TTPlanetPig · cchance27 · Oct 14, 2024
diff --git a/JC2.py b/JC2.py
@@ -111,6 +111,8 @@ def load_models(model_path, dtype, device="cuda", max_memory=None):
 
     try:
         if dtype == "nf4":
+            assert torch.backends.mps.is_available() == False, "NF4 is not currently supported on MPS/Apple Silicon"
+
             from transformers import BitsAndBytesConfig
             nf4_config = BitsAndBytesConfig(
                 load_in_4bit=True, 
@@ -138,8 +140,8 @@ def load_models(model_path, dtype, device="cuda", max_memory=None):
             text_model = AutoModelForCausalLM.from_pretrained(
                 model_path, 
                 quantization_config=nf4_config,
-                device_map=device if device == "cuda" else {"": device}, 
-                torch_dtype=torch.bfloat16,
+                device_map=device if device == "mps" or device == "cuda" else {"": device},
+                torch_dtype=torch.float16 if device == "mps" else torch.bfloat16,
                 max_memory=max_memory  # 添加 max_memory 参数
             ).eval()
 
@@ -148,7 +150,7 @@ def load_models(model_path, dtype, device="cuda", max_memory=None):
                 text_model = PeftModel.from_pretrained(
                     model=text_model, 
                     model_id=LORA_PATH, 
-                    device_map=device if device == "cuda" else {"": device},
+                    device_map=device if device == "mps" or device == "cuda" else {"": device},
                     quantization_config=nf4_config
                 )
                 text_model = text_model.merge_and_unload(
@@ -169,7 +171,12 @@ def load_models(model_path, dtype, device="cuda", max_memory=None):
             )
             image_adapter.eval().to(device)
         else:  # bf16
-            print("Loading in bfloat16")
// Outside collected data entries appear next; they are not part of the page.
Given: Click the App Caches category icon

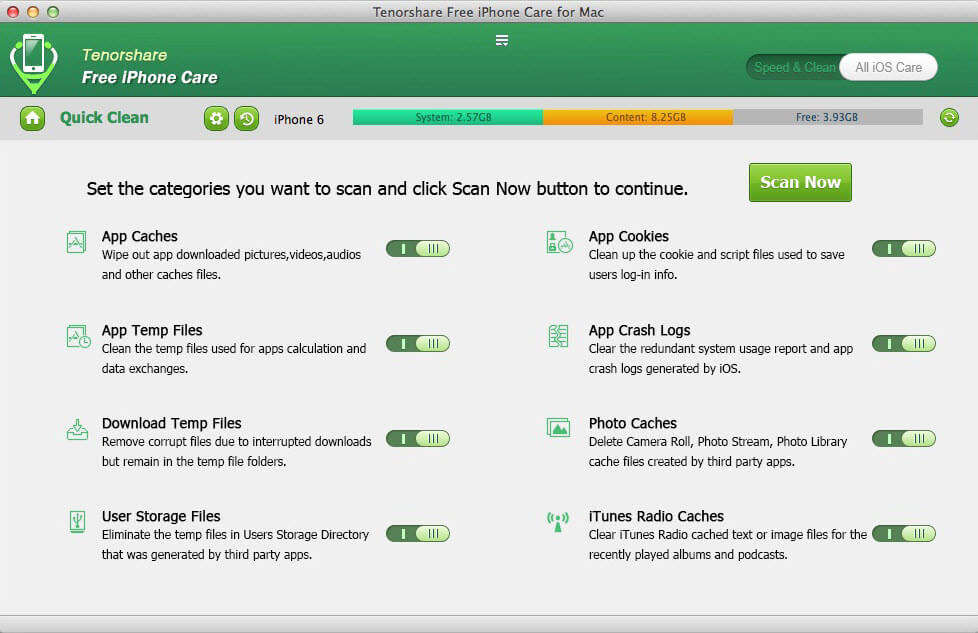Looking at the screenshot, I should 77,242.
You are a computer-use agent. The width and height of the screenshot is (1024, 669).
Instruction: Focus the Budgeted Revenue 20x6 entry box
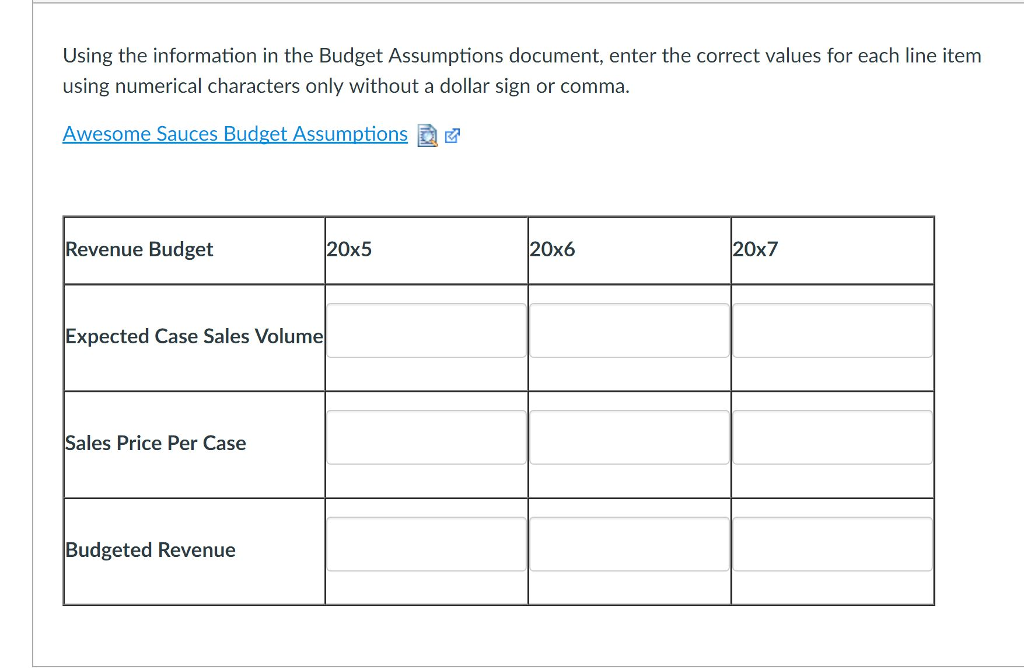629,543
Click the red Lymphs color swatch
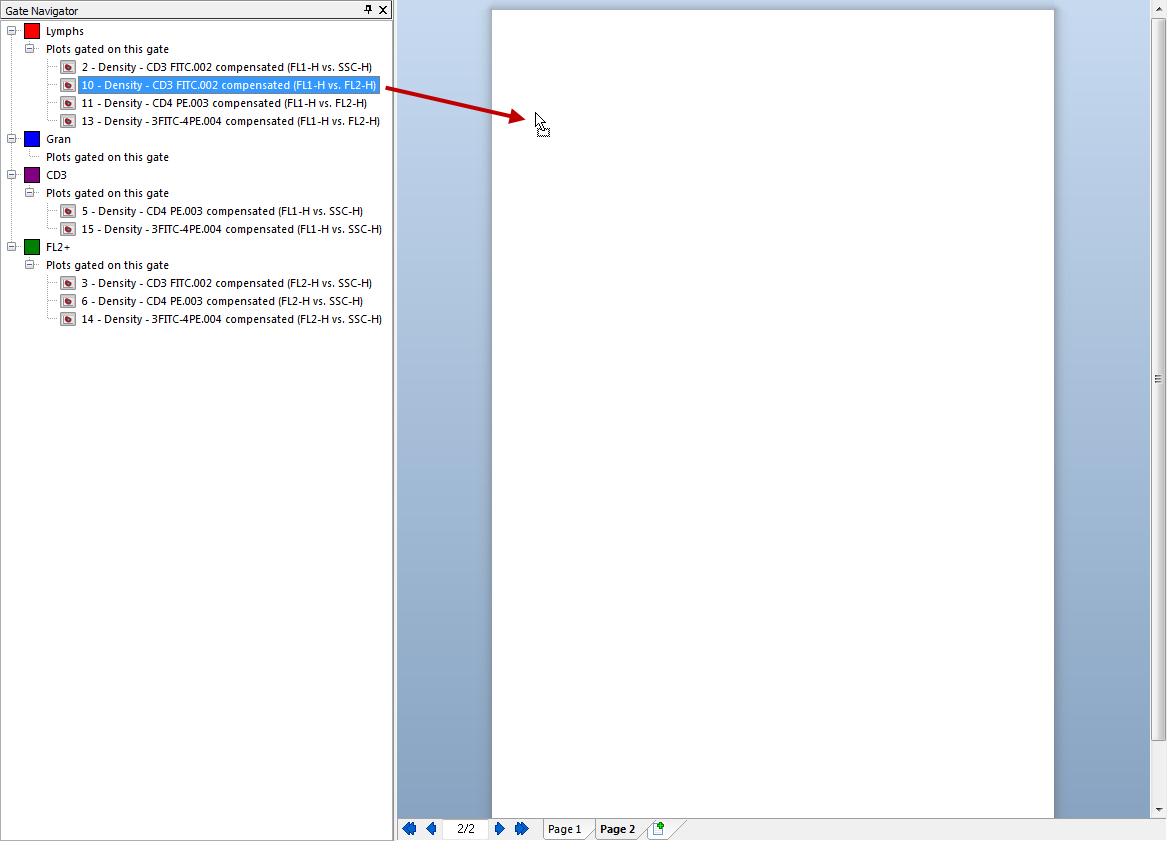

+            if torch.backends.mps.is_available():
+                print("MPS Detected (Apple Silicon), fallback to fp16")
+                print("Loading in float16 (without AMP)")
+            else:
+                print("Loading in bfloat16")
+
             print("Loading CLIP")
             clip_processor = AutoProcessor.from_pretrained(CLIP_PATH)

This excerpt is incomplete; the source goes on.